We got as far as shutting the Marschallin-cat away into the front of the house and connecting the menace that is the electric mower, and then as if by divine signal, it refused to start. We spent about an hour fussing and fiddling with it. We boast a fair amount of expertise at mending anything that needs a needle, but electronics are far and away out of the realms of our understanding. We couldn’t even coax the screws into loosening to have a look at the electrical mechanism. Not, you understand that we’d have known what to do with it if we’d succeeded, or even much fancied prodding about at a lot of wires without an idea as to what we were doing. We didn’t. We just thought we ought to try for the form of the thing.

In the end we went on an excursion to find out where the recycling centre was, and subsequently engaged a taxi to take us and the mower there, as it has obviously chosen the 7th Sunday in Eastertide to give up the ghost and missed the memo telling it this was supposed to have happened on Good Friday -if it had to happen at all – for the sake of liturgical appropriateness.

We have since contacted the powers-that-be to replace the electronic monstrosity, as we only rent the flat, and that should be shortly sorted. Other than that though, all we’ve achieved is the disposal of a machine we were never much attached to and irritating Miss Marschallin-cat, who is resentful that she didn’t get an excursion out into the garden after all. It’s days like this, when the sun is out and the grass long that I’m regretful we live on a road to busy for her to go exploring.

For our part we’ve settled for writing a bit and listening to Ian and Sylvia. Great-grandmother Grace would still be unimpressed though; Sundays according to her are for scripture and possibly (also inexplicably) Go Fish and pick-up sticks, or so we’re told. We make far better Scottish Episcoplains though than we do Presbyterians, and we don’t think they’d mind.

Psalm 23 to the Tune of Crimond

We can’t quite believe we’ve reached Good Shepherd Sunday already. At least we would have if this were a Sunday that figured in the Scottish Episcopal calendar. As far as we can gather it doesn’t, beyond the thematically relevant acclamation and a sudden influx of hymns on the same, and alas, none of them Crimond.

We have special affection for Crimond because for 14 years that was our school hymn and we sang it on a Monday morning. We still default to the descant on the even-numbered verses, a residual effect of being a soprano in the school choir. We can still sing it too –and we’re absurdly proud of this –without a hymnal. Crimond though is one of those settings that seems to be innately Presbyterian. Certainly we were assured when learning our school’s history that that was what drew Ms. Margaret Syme to the hymn all those years ago.

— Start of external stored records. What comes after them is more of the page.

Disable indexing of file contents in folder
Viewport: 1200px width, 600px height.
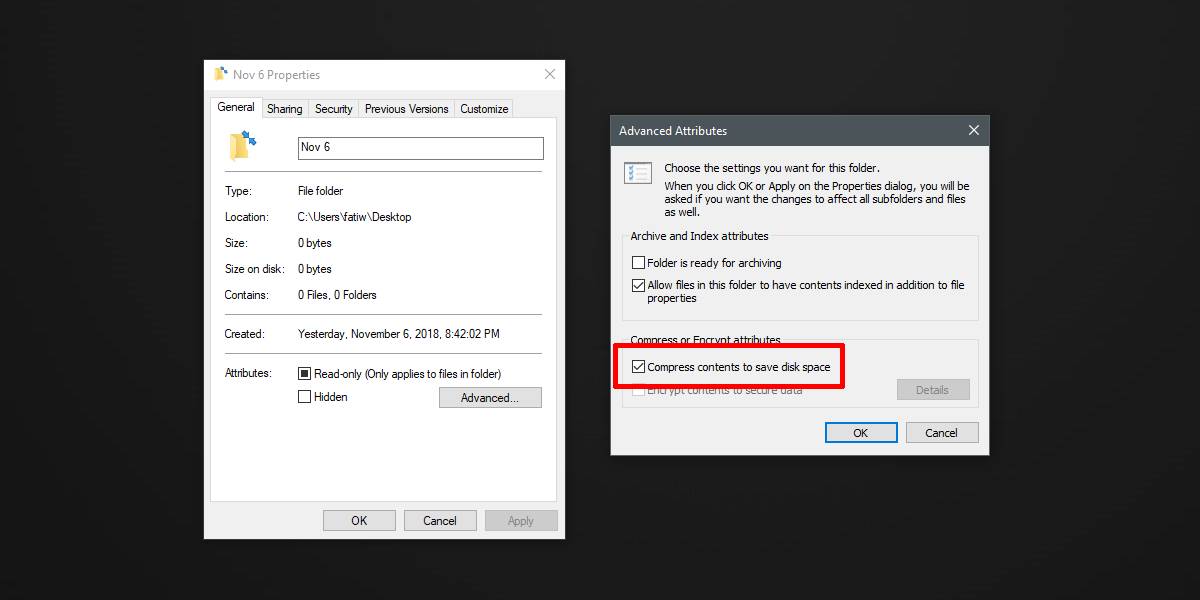pos(637,284)
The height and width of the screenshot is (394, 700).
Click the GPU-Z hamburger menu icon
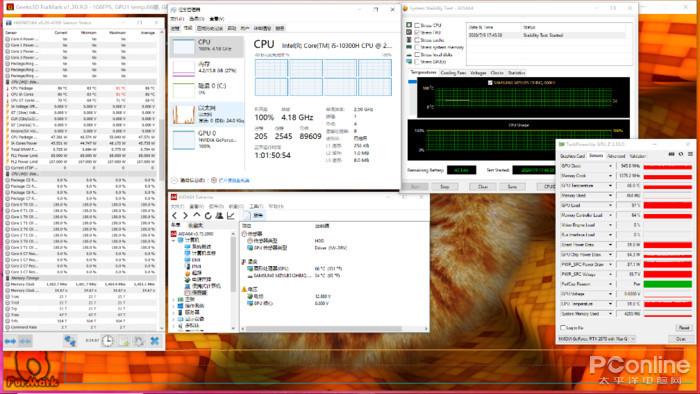point(690,154)
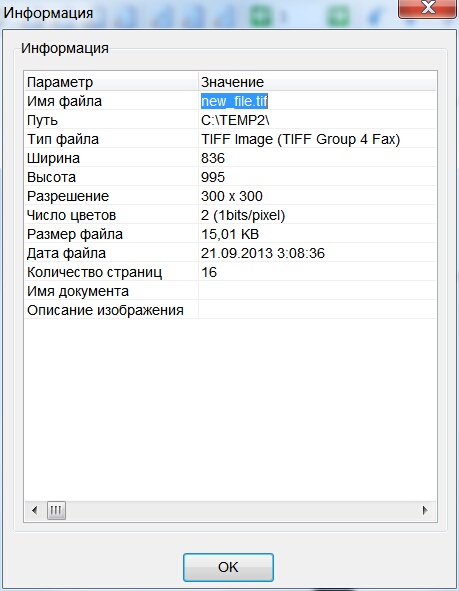Select the Путь parameter row
The image size is (459, 591).
tap(230, 120)
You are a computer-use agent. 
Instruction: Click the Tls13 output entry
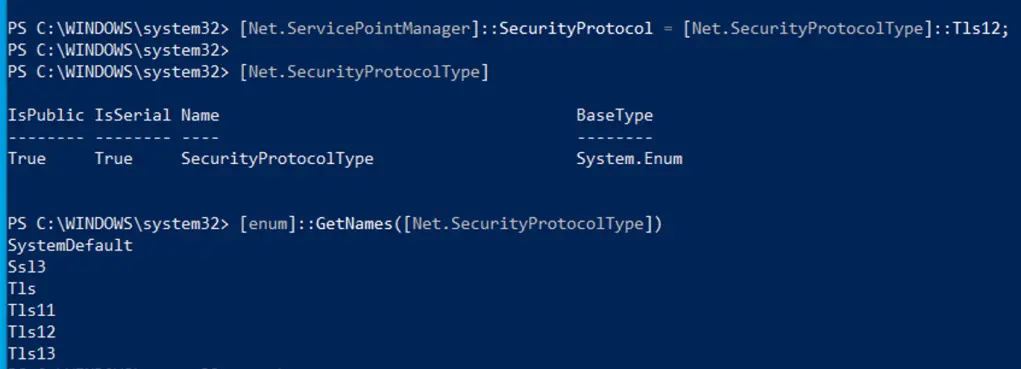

In the broader sense it doesn’t really matter. We’ve laid down roots here, a love of many of our church’s prevalent hymns among these. We don’t particularly need the N.E.H. for ‘Faithful Shepherd, Feed Me,’ or ‘The King of Love My Shepherd Is’ if it comes to that. But none of these is part of our history like Crimond. None of them reduces us to that child who was mesmerised by an off-centre overhead projection of a paraphrased psalm 23 and who learned to sing for love of it.

It’s for no better reason than this that we find we miss Canada this fourth Sunday in Eastertide. Specifically we miss Rosedale Presbyterian with its spectacular choir and 10 Elm Avenue, where for so many years we sang the top line to a much-neglected piece of hymnody.

We’ll leave you with the closest arrangement we can find to the one we remember loving.

A Lyric Fairytale

On Thursday we went down to Edinburgh for Rusalka. In the event we’ve not said, this is we venture, our favourite of all opera ever. For skilfully rendered story and devastatingly good music it’s unmatched.

When Scottish Opera announced Rusalka for this season we determined to go. We’ve not seen it live since the COC took it on 7 (?) years ago, and we wanted to. Nothing conveys the vulnerability, the messiness, the sheer effort of singing like a live performance. But outings like this run the risk of ending with us spending the third act nervously watching the clock and calculating the distance back to Waverly Station to catch the 23:08 back to Leuchars. We love our grey town by the sea, but it’s not exactly easy to reach if you can’t drive.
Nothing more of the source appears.